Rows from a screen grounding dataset
───
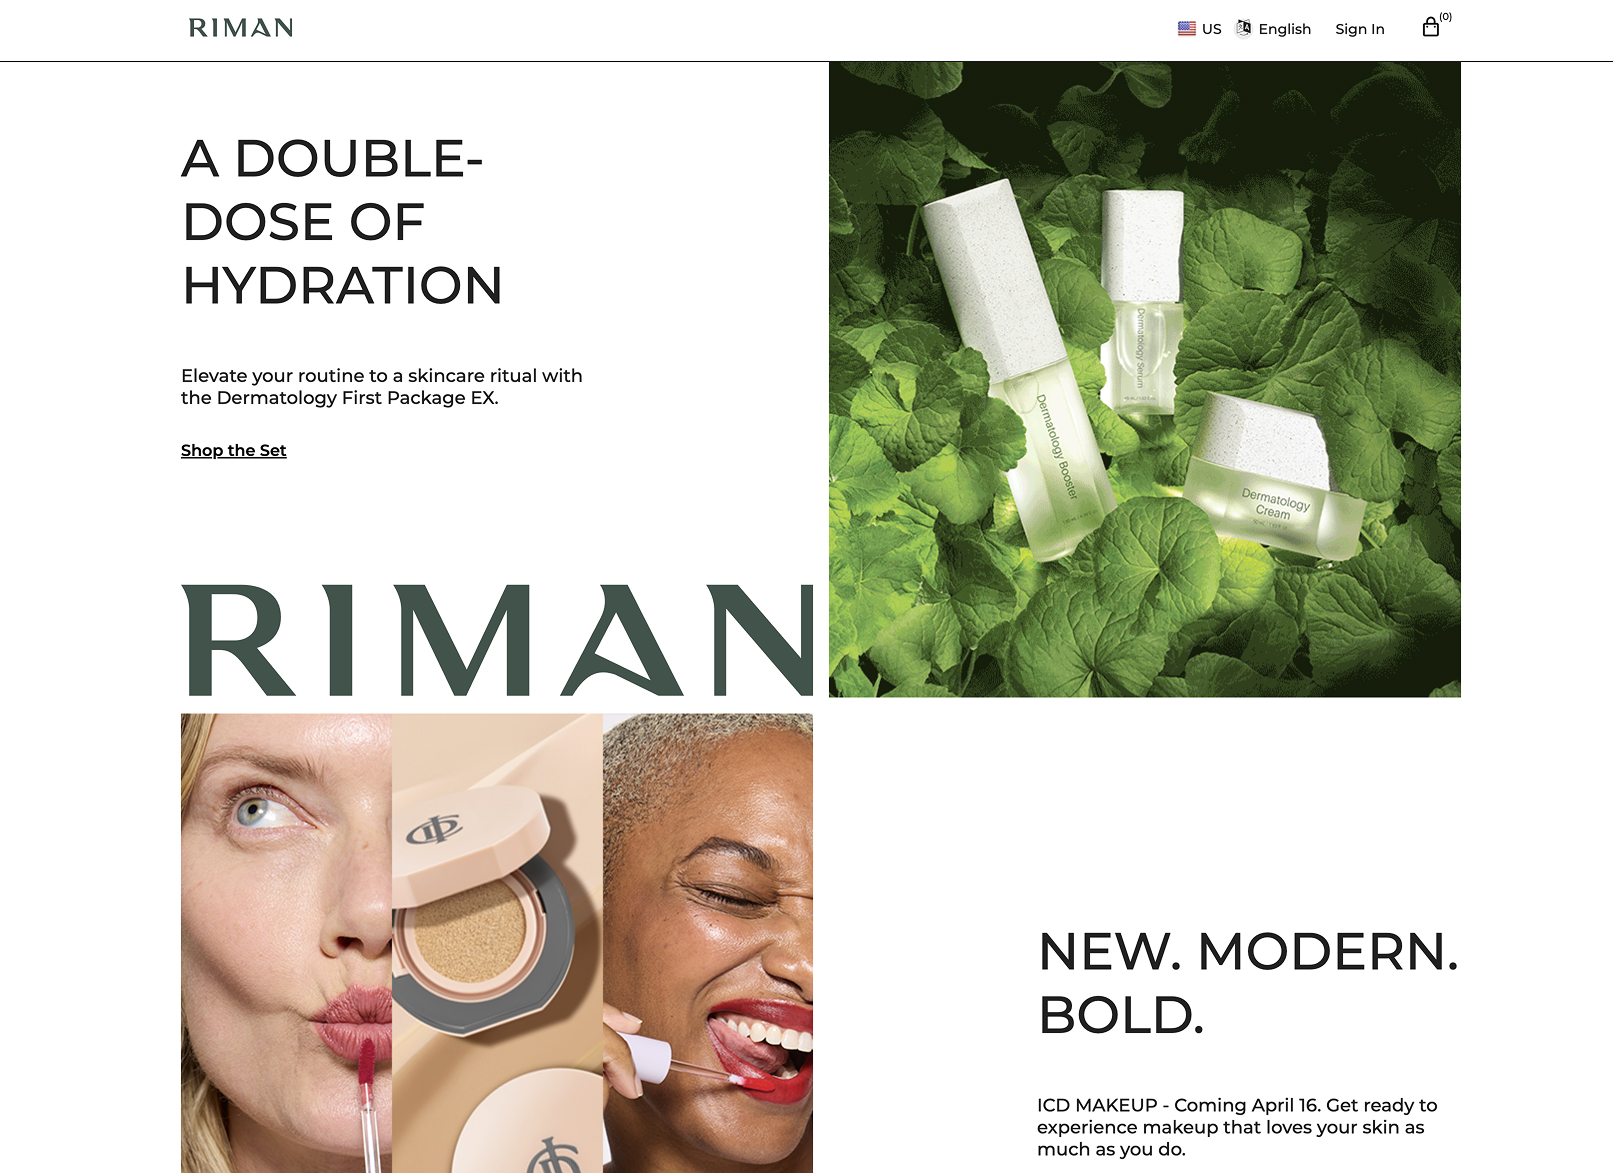Click the Dermatology Cream jar
The image size is (1613, 1173).
point(1275,478)
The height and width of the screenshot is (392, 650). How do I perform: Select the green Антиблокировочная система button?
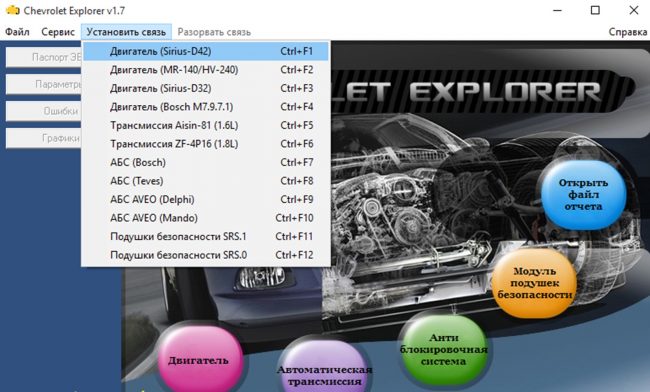444,349
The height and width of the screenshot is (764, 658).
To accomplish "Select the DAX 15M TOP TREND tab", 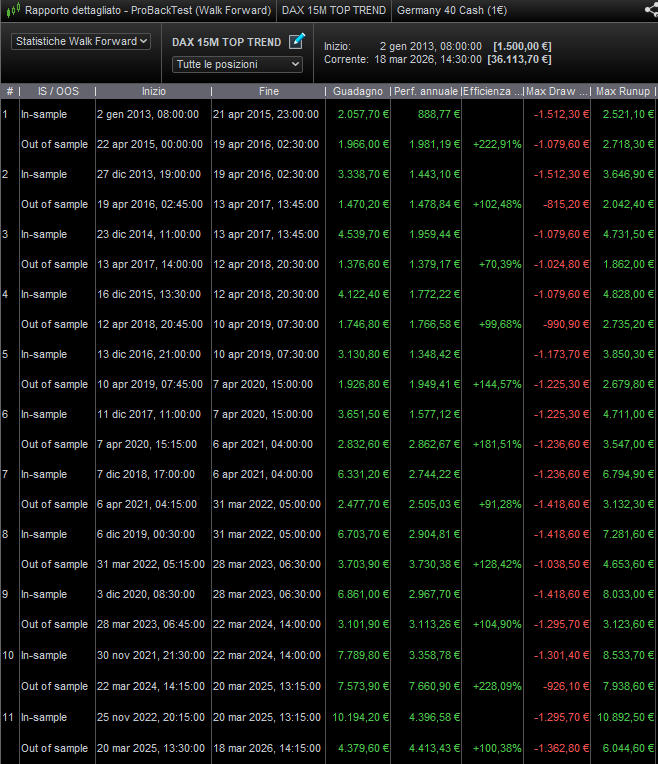I will click(334, 10).
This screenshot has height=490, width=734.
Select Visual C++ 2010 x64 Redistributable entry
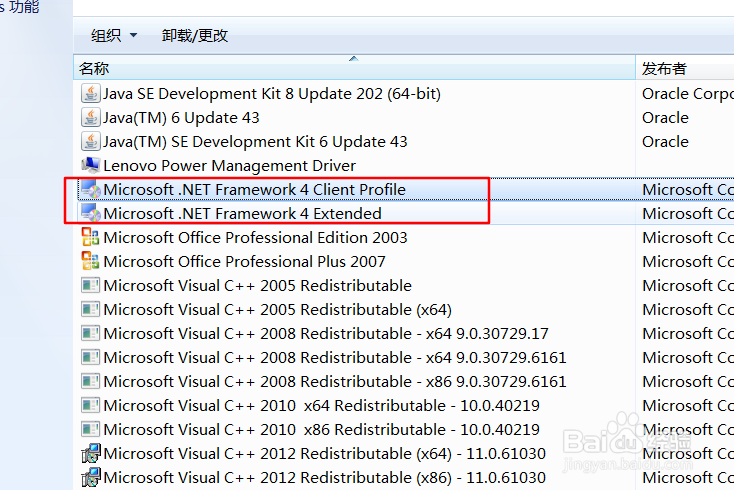tap(321, 406)
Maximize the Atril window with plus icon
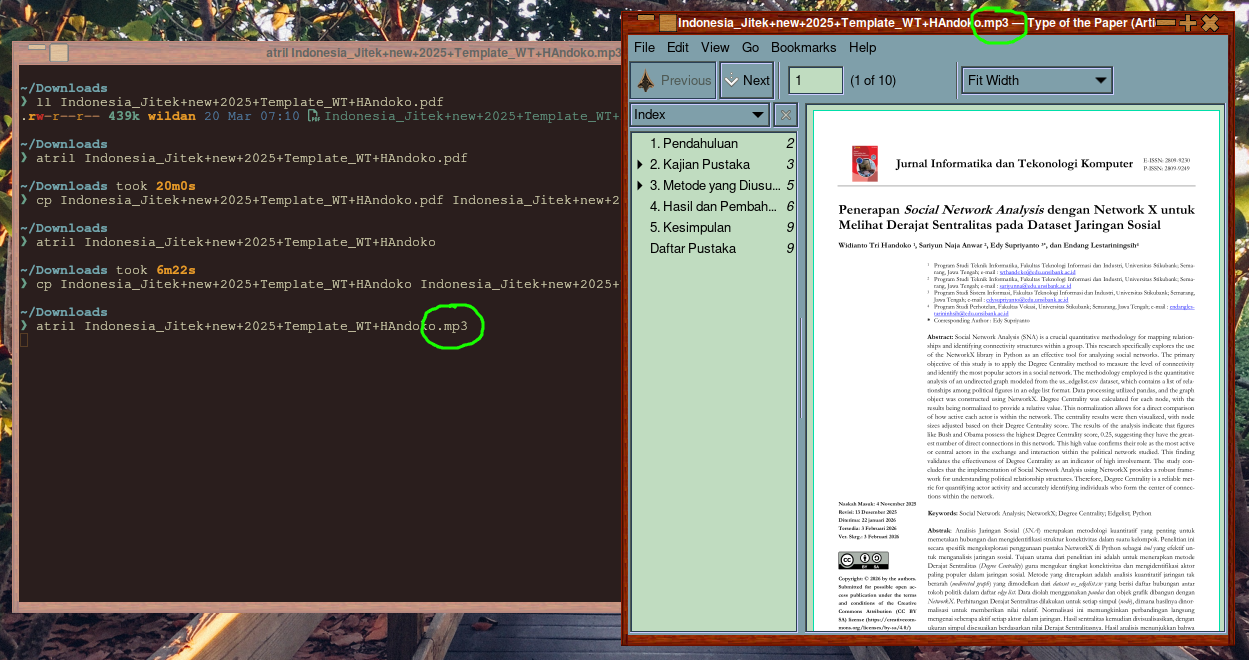The image size is (1249, 660). [x=1187, y=23]
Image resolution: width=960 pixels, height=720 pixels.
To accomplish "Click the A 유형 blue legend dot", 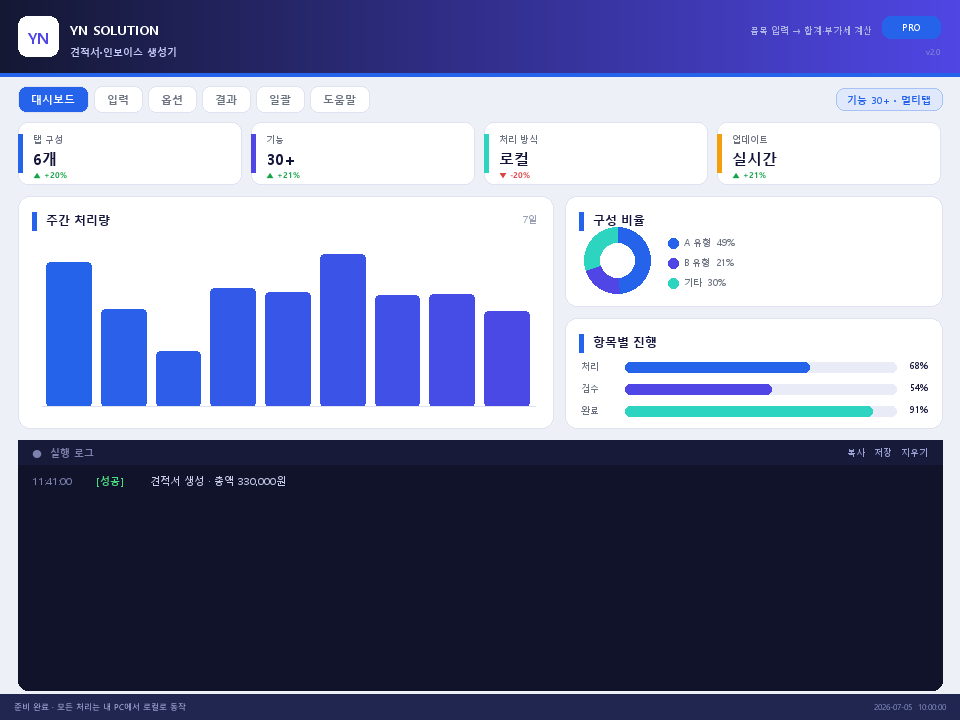I will (x=673, y=243).
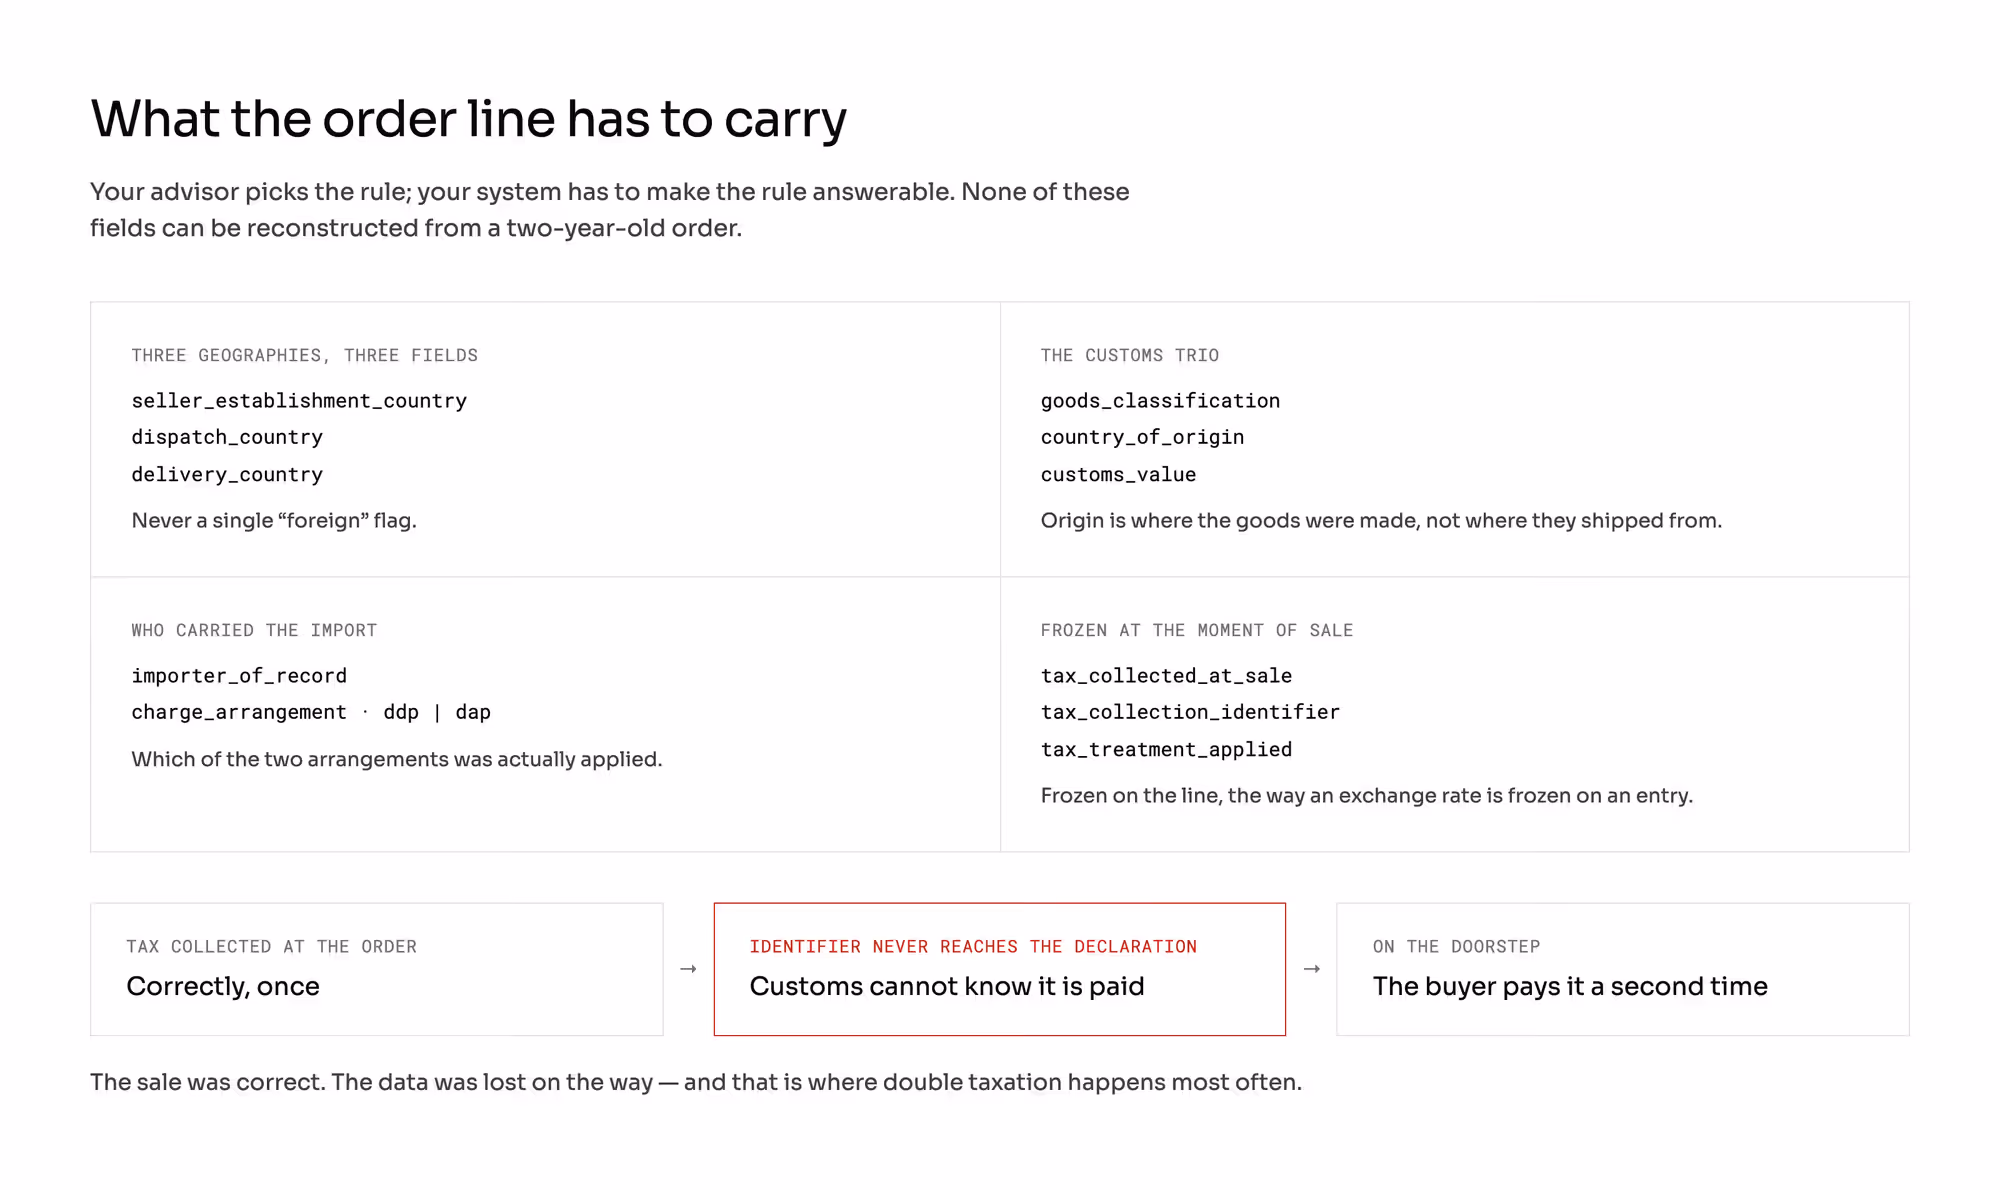Click the arrow after 'Correctly, once' card
This screenshot has width=2000, height=1190.
pyautogui.click(x=688, y=969)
───
GIVEN TASK: List each line of the listing above that contains the string "screenshot".

RESPONSE TO THIS TASK:
The height and width of the screenshot is (392, 650). How do I perform: Select the green Антиблокировочная система button?
The height and width of the screenshot is (764, 658).
This screenshot has height=490, width=734.
This screenshot has width=2000, height=1190.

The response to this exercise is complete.